> CONSEGNA
Riporta come tabella Markdown la parte dei record che si apre con la riga contenente "Select the 3m (选择项) lead length row" e si chiude con quella contenente "The width and height of the screenshot is (1458, 773).", estremi inclusi. Usa le colonne Nr (numero progressivo) e Riga (testo della riga) e tralascia le righe vuote.

> RECORD DEL DATASET
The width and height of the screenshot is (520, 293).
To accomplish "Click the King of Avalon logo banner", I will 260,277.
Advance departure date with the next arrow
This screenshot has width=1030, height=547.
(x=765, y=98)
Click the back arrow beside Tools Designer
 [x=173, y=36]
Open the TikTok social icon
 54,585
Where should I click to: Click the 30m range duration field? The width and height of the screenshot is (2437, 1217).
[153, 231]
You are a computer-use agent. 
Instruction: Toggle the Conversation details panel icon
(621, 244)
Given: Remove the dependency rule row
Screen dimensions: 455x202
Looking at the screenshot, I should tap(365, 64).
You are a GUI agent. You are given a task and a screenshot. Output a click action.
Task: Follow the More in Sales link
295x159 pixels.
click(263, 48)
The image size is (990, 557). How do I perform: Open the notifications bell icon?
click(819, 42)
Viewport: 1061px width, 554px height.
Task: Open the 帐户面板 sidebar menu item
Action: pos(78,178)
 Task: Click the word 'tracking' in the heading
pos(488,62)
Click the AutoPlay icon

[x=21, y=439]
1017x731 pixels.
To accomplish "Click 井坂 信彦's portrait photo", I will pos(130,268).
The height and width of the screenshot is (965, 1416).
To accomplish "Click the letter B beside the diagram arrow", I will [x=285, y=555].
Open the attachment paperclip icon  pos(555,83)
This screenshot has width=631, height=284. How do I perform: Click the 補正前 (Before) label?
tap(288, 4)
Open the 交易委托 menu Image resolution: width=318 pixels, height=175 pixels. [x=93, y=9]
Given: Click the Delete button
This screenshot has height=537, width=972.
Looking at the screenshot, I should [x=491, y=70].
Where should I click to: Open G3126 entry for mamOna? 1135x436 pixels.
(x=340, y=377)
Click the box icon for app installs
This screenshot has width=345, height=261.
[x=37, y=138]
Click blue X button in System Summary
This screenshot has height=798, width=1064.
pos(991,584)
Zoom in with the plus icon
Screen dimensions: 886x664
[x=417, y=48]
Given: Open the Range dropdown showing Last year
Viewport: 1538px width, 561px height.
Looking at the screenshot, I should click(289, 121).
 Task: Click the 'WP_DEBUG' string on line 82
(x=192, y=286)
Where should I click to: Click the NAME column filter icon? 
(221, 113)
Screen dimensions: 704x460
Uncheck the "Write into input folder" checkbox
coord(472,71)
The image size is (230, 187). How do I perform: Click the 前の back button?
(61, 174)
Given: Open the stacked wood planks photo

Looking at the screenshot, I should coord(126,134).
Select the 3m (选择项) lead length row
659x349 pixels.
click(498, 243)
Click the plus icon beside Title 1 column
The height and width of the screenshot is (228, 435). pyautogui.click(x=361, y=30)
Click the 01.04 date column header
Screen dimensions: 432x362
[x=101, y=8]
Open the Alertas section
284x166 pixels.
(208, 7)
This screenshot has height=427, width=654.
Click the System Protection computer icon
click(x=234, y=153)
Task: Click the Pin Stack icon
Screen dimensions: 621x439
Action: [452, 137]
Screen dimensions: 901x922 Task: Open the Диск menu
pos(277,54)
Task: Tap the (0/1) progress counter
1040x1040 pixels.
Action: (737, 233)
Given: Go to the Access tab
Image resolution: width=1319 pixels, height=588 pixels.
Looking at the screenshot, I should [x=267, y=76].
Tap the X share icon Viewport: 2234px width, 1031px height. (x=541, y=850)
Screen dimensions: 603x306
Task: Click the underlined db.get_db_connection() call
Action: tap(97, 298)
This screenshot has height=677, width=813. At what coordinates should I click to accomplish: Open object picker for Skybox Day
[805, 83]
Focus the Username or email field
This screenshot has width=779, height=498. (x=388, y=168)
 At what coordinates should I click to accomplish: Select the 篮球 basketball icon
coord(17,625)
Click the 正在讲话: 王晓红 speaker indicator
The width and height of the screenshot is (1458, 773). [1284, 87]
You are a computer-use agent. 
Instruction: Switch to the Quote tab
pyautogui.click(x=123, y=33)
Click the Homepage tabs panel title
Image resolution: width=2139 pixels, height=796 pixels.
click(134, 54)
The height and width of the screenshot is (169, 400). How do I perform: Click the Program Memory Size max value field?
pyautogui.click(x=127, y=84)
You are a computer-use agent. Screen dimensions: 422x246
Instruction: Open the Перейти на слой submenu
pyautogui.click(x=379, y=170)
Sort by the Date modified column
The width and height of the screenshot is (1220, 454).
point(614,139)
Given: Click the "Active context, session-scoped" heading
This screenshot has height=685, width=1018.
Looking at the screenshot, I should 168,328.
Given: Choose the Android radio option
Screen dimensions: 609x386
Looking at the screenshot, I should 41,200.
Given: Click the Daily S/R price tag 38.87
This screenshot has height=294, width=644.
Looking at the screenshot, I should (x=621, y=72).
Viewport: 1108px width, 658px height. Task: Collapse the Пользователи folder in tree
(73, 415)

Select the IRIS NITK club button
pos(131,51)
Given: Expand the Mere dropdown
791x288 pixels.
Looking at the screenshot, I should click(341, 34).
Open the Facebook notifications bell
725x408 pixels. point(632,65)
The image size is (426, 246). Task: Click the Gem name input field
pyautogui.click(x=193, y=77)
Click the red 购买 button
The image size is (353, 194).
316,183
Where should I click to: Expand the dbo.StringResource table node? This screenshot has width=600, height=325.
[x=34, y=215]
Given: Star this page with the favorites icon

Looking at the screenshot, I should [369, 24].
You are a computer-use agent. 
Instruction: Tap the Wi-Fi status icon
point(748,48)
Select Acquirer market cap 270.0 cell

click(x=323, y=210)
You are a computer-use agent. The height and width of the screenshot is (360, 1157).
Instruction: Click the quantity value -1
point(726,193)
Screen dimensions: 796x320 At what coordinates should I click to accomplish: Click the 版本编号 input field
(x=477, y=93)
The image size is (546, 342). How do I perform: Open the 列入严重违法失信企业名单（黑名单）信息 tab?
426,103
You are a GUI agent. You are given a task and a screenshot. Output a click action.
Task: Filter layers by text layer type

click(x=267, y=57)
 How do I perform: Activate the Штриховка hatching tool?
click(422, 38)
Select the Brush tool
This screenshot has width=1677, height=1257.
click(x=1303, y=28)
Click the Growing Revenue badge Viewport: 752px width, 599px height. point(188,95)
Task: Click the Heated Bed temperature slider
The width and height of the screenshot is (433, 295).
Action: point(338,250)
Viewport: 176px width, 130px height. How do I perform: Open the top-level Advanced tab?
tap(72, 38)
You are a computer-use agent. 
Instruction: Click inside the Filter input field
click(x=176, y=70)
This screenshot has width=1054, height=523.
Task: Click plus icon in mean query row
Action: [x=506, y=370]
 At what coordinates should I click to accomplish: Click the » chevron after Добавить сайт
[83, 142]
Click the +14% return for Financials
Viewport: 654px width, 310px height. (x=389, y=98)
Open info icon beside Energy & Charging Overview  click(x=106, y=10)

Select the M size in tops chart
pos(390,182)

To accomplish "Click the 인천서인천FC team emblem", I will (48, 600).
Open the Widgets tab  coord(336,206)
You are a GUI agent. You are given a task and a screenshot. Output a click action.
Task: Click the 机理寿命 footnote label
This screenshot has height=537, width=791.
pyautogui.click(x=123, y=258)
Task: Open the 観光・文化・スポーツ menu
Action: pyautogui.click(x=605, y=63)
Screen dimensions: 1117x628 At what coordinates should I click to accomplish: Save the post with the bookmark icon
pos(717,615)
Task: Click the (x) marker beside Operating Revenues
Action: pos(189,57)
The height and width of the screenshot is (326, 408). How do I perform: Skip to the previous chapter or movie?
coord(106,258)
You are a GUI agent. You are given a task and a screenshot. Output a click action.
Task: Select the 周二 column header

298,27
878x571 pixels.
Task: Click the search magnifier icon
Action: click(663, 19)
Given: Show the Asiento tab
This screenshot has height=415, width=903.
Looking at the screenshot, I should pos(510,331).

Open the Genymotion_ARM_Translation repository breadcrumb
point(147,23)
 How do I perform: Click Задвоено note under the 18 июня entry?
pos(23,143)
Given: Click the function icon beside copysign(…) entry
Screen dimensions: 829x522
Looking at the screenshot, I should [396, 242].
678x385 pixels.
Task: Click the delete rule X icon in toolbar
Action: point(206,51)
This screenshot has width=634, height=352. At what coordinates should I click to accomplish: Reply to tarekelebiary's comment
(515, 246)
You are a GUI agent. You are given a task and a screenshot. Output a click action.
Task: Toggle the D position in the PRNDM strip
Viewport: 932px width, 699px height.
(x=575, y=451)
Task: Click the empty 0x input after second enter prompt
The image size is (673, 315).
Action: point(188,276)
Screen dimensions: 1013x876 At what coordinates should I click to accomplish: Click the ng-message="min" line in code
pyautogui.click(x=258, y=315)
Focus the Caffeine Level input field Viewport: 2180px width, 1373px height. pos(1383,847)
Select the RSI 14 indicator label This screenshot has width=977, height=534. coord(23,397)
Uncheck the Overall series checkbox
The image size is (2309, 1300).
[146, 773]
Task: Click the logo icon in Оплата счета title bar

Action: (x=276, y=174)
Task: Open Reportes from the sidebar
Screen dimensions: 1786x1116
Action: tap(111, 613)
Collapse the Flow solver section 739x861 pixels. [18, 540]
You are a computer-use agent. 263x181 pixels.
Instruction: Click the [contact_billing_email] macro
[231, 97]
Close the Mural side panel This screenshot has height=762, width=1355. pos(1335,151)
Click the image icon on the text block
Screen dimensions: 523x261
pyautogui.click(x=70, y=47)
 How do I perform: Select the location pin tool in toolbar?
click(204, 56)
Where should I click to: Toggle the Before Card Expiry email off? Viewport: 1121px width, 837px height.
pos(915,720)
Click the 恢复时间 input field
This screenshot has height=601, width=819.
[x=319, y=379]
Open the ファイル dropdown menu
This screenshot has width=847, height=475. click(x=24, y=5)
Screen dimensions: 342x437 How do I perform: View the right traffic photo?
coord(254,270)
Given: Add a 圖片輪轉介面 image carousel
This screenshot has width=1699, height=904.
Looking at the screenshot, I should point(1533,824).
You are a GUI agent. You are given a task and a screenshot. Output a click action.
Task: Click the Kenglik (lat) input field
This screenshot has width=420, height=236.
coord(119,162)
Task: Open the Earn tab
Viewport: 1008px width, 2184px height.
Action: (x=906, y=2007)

> SOLUZIONE
| Nr | Riga |
|---|---|
| 1 | Select the 3m (选择项) lead length row |
| 2 | 659x349 pixels. |
| 3 | click(498, 243) |
| 4 | Click the plus icon beside Title 1 column |
| 5 | The height and width of the screenshot is (228, 435). pyautogui.click(x=361, y=30) |
| 6 | Click the 01.04 date column header |
| 7 | Screen dimensions: 432x362 |
| 8 | [x=101, y=8] |
| 9 | Open the Alertas section |
| 10 | 284x166 pixels. |
| 11 | (208, 7) |
| 12 | This screenshot has height=427, width=654. |
| 13 | Click the System Protection computer icon |
| 14 | click(x=234, y=153) |
| 15 | Task: Click the Pin Stack icon |
| 16 | Screen dimensions: 621x439 |
| 17 | Action: [452, 137] |
| 18 | Screen dimensions: 901x922 Task: Open the Диск menu |
| 19 | pos(277,54) |
| 20 | Task: Tap the (0/1) progress counter |
| 21 | 1040x1040 pixels. |
| 22 | Action: (737, 233) |
| 23 | Given: Go to the Access tab |
| 24 | Image resolution: width=1319 pixels, height=588 pixels. |
| 25 | Looking at the screenshot, I should [x=267, y=76]. |
| 26 | Tap the X share icon Viewport: 2234px width, 1031px height. (x=541, y=850) |
| 27 | Screen dimensions: 603x306 |
| 28 | Task: Click the underlined db.get_db_connection() call |
| 29 | Action: tap(97, 298) |
| 30 | This screenshot has height=677, width=813. At what coordinates should I click to accomplish: Open object picker for Skybox Day |
| 31 | [805, 83] |
| 32 | Focus the Username or email field |
| 33 | This screenshot has width=779, height=498. (x=388, y=168) |
| 34 |  At what coordinates should I click to accomplish: Select the 篮球 basketball icon |
| 35 | coord(17,625) |
| 36 | Click the 正在讲话: 王晓红 speaker indicator |
| 37 | The width and height of the screenshot is (1458, 773). [1284, 87] |